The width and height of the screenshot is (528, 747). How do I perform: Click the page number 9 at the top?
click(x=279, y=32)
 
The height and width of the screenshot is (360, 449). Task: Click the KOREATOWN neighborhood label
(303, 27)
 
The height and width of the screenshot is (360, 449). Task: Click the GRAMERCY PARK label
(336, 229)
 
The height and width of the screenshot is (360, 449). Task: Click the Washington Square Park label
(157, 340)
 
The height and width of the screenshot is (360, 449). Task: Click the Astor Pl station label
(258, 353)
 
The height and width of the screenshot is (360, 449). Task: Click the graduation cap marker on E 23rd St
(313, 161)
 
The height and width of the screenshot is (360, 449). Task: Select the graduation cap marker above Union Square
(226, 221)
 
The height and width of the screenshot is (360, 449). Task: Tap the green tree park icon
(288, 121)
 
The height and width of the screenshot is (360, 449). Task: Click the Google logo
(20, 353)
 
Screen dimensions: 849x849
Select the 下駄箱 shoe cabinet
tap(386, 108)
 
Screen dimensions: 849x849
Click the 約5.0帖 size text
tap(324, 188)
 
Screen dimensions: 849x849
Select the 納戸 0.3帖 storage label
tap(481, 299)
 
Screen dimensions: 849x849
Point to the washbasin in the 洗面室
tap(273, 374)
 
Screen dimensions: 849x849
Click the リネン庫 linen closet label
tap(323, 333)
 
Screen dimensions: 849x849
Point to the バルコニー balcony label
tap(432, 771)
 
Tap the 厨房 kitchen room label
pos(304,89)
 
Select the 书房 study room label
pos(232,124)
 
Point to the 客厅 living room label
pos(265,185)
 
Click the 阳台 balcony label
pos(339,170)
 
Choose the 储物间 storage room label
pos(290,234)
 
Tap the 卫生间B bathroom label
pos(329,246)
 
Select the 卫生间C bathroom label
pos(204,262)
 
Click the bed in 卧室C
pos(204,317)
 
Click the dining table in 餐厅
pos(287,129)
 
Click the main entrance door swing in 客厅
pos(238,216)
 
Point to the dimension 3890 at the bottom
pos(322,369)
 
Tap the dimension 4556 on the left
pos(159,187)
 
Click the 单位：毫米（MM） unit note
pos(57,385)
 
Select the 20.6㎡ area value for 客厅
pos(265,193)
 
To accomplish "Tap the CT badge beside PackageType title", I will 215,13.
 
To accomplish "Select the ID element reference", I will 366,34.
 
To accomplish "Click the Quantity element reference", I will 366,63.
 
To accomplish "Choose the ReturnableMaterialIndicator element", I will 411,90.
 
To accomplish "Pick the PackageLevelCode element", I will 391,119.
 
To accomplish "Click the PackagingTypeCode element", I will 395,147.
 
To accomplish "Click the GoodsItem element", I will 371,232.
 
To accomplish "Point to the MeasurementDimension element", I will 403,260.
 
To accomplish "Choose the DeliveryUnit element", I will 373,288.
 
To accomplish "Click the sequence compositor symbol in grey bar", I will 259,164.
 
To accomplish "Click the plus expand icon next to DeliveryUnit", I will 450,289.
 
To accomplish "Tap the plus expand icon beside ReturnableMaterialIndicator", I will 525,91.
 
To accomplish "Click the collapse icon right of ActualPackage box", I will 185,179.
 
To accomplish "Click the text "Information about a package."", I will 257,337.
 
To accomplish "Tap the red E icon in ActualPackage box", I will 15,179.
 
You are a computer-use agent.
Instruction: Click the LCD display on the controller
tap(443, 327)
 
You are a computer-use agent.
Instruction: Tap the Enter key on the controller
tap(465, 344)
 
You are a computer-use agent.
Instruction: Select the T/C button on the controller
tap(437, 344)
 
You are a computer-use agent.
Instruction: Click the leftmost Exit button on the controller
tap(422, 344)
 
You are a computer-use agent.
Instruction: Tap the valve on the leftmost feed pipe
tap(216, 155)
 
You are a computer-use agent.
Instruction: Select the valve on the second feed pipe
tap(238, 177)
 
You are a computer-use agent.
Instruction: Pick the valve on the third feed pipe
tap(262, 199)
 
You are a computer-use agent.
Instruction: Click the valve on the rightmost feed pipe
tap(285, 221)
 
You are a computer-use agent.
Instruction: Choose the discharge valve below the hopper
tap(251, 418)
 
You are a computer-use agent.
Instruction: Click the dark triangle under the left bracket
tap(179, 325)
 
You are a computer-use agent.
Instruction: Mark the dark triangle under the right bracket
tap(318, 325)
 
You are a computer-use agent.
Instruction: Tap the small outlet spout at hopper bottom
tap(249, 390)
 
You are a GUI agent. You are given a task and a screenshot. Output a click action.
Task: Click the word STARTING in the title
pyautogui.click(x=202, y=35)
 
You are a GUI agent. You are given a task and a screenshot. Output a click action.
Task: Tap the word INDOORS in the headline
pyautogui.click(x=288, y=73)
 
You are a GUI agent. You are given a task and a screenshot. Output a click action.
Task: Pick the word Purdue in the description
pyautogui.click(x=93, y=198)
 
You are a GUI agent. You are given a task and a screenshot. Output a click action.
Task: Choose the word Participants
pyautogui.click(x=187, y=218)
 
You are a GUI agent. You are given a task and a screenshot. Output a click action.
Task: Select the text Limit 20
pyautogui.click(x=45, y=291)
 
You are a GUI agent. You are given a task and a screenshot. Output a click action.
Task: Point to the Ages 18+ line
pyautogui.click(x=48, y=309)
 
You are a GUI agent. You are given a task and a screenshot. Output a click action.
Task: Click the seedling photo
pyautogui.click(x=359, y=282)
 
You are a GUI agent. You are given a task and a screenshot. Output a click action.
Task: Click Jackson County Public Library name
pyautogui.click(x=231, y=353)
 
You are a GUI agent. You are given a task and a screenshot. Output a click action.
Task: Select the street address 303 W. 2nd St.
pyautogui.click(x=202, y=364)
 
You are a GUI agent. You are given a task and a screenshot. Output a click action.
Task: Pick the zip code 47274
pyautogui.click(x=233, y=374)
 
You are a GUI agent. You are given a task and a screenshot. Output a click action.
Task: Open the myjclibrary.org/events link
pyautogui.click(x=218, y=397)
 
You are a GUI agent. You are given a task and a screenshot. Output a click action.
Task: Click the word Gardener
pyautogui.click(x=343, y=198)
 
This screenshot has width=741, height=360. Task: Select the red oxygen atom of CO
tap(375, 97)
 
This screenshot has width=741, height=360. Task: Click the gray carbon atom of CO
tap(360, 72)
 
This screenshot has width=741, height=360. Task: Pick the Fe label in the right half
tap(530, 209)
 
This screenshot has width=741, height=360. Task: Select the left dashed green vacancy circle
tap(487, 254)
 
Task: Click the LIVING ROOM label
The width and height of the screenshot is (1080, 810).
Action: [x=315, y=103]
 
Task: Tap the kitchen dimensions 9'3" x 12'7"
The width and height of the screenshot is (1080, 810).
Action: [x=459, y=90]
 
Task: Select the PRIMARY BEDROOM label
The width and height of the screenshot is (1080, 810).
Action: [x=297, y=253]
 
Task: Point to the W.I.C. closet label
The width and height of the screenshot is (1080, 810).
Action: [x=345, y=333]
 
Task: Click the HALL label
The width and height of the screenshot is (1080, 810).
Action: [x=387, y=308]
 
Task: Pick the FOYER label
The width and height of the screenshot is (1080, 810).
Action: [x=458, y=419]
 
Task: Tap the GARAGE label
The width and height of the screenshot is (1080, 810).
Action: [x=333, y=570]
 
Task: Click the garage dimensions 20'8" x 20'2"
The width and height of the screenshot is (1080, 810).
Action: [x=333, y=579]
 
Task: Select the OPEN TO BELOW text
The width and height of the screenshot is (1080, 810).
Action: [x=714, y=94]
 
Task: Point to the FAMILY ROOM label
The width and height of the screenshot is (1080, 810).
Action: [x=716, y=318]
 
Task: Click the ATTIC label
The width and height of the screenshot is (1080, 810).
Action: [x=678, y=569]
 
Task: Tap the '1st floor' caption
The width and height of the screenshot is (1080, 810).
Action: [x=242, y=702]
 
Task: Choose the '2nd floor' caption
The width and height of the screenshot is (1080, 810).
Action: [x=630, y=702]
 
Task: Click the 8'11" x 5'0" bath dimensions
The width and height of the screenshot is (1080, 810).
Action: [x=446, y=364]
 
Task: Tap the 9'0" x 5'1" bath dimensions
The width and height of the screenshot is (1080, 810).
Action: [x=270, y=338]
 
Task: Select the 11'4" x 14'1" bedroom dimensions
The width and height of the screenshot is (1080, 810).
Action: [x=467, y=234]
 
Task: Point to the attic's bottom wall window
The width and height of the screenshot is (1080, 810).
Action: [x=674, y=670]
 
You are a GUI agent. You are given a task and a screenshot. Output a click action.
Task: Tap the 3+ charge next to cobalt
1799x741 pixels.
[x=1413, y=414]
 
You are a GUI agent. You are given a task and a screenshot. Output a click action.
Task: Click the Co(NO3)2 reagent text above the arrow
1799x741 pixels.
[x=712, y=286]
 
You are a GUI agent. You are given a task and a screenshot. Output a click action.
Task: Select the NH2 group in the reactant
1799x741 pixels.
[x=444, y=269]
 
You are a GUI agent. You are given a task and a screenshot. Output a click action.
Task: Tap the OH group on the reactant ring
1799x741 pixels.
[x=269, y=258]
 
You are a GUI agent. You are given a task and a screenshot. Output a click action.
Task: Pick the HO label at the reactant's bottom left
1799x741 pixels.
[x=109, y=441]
*****
# Exercise prompt
Rescale the lines starting at the one that contains "Task: Click the ATTIC label" and ending at the one that contains "Action: [x=630, y=702]". Write out each of those lines in full, and nothing else, with every x and y coordinate multiplied by 1.35 and rounded to a whole number, halves rounded up.

# Answer to this task
Task: Click the ATTIC label
The width and height of the screenshot is (1080, 810).
Action: [x=915, y=768]
 
Task: Tap the '1st floor' caption
The width and height of the screenshot is (1080, 810).
Action: [x=327, y=948]
 
Task: Choose the '2nd floor' caption
The width and height of the screenshot is (1080, 810).
Action: [x=851, y=948]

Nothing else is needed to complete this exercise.